# EXERCISE:
Determine how many lines below hold the string "Vape". Reply with the number alone.

# Stored dataset items:
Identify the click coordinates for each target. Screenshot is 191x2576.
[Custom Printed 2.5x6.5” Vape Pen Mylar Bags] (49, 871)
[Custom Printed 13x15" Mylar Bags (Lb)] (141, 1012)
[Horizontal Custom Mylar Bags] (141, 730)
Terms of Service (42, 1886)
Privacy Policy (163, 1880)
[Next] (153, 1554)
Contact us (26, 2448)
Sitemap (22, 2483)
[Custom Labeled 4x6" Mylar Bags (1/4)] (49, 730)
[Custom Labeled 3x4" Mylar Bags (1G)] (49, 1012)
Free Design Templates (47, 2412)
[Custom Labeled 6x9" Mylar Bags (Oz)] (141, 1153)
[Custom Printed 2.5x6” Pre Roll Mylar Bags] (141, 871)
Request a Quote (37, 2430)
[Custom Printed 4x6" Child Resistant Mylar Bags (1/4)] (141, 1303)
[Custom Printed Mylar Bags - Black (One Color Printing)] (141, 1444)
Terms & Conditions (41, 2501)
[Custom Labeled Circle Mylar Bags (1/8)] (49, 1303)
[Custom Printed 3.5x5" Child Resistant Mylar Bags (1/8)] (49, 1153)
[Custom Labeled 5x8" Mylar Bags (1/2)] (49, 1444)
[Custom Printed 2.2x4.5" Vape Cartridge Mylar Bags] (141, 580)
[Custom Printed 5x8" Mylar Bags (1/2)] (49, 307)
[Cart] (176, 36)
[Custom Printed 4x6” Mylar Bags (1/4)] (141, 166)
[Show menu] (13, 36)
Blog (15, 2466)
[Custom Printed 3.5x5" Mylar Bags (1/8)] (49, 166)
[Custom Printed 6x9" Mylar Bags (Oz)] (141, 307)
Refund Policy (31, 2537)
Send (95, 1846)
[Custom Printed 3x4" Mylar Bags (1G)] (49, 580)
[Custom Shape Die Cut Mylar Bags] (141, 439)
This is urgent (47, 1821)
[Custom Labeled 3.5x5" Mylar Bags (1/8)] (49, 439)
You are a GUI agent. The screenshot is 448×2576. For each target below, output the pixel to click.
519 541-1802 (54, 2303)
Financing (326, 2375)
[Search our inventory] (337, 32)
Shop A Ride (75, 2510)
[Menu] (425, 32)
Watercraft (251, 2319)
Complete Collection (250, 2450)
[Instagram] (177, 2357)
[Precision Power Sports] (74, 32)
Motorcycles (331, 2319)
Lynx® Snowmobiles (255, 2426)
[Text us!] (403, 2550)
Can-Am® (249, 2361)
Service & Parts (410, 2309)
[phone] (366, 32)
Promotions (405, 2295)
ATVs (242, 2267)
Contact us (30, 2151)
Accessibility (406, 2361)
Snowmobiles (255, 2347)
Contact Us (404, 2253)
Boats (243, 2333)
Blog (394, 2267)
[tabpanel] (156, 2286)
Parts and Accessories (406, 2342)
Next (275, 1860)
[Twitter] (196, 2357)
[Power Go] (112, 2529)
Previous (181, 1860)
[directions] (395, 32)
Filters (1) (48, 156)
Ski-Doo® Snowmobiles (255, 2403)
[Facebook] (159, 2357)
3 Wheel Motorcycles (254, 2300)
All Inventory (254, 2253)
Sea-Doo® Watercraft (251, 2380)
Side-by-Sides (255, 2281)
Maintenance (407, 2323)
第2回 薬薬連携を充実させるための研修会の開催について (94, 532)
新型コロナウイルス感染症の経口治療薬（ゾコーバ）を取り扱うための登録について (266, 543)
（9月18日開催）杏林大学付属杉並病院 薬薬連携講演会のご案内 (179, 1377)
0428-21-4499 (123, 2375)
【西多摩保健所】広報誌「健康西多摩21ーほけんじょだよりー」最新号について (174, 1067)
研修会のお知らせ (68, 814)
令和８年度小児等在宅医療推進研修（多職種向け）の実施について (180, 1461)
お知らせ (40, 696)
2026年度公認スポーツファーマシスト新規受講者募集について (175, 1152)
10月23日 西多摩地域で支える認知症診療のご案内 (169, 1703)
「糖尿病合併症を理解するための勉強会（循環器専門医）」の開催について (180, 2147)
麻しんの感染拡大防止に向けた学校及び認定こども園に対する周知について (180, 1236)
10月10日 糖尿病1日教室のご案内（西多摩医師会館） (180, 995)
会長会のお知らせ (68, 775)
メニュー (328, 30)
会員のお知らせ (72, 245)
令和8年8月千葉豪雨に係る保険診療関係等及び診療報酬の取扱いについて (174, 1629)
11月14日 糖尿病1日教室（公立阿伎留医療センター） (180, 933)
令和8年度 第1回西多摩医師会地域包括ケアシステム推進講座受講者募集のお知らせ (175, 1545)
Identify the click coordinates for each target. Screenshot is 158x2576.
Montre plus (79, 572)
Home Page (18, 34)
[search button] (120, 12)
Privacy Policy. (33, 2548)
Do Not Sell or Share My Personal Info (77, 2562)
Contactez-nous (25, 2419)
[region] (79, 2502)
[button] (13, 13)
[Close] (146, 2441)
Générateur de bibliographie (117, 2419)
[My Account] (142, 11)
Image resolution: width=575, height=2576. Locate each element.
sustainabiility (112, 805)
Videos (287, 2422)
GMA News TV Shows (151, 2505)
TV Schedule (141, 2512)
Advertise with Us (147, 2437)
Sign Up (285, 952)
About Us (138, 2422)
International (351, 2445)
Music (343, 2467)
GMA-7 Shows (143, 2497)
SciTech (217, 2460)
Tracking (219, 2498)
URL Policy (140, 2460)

# EXERCISE SOLUTION:
2